SHORT EXERCISE
Reproduce the records word for word, beginning with their first line and stopping after the line that contains "Action: [23, 58]". Omit the pictures.
--------------------
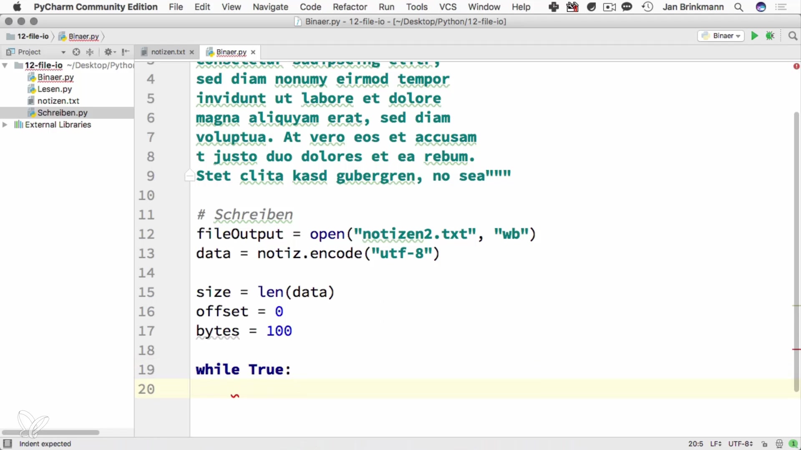This screenshot has height=450, width=801.
Task: Click the red error indicator in gutter
Action: click(796, 66)
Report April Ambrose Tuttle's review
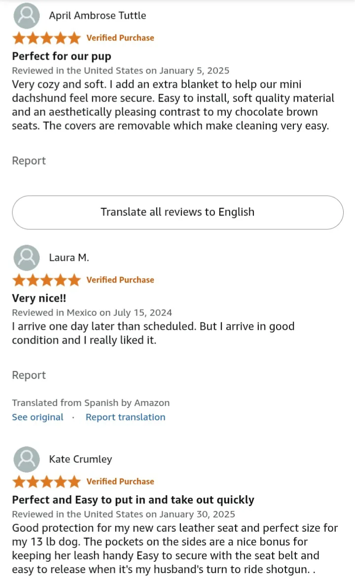355x586 pixels. point(29,161)
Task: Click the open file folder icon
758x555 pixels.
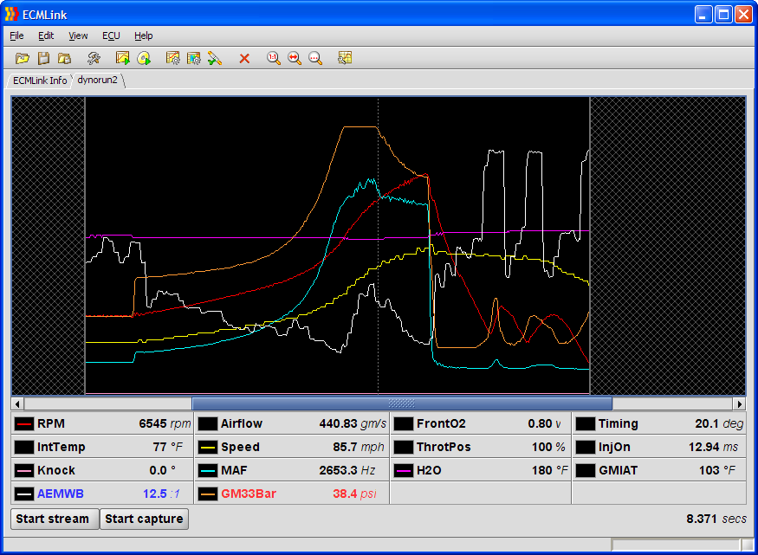Action: [23, 58]
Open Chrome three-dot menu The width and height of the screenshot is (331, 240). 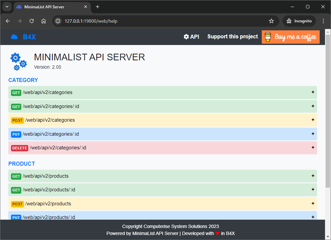(x=323, y=21)
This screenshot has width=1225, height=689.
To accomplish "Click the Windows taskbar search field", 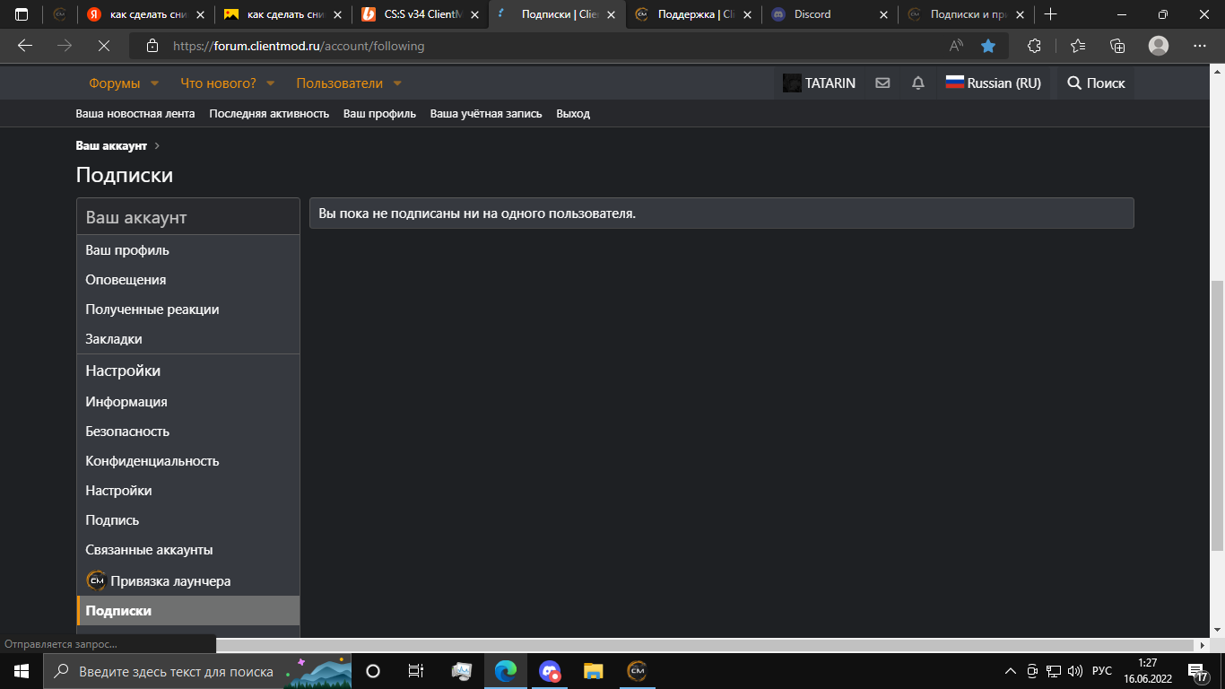I will click(x=175, y=671).
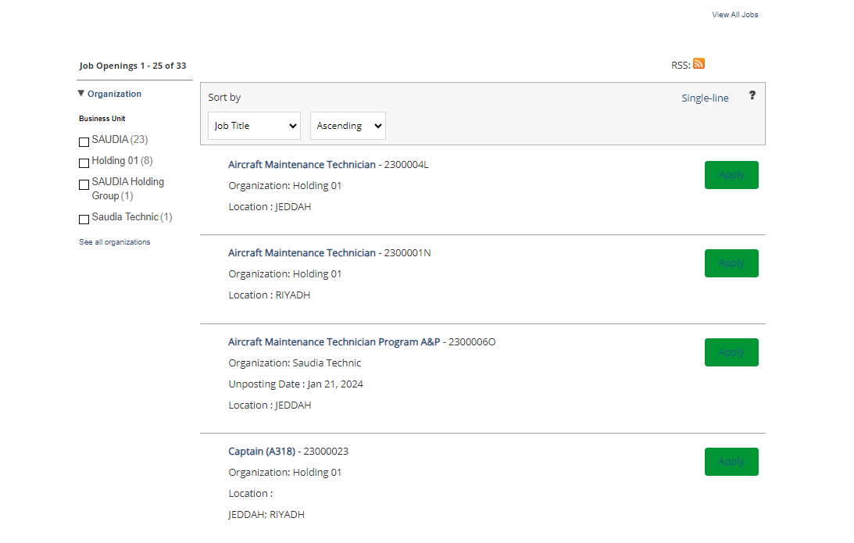The image size is (854, 543).
Task: Open Aircraft Maintenance Technician 2300001N job title
Action: click(302, 253)
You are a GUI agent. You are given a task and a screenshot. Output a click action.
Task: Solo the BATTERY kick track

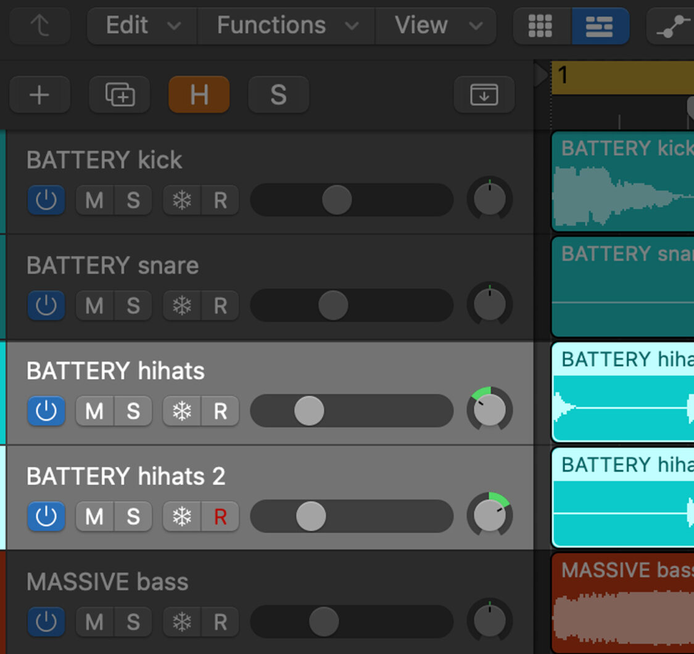131,200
--------------------
TASK ANSWER
This screenshot has height=450, width=801.
Task: Click the red error indicator in gutter
Action: click(796, 66)
Report April Ambrose Tuttle's review
355x586 pixels. point(29,161)
Task: Click the open file folder icon
758x555 pixels.
Action: [23, 58]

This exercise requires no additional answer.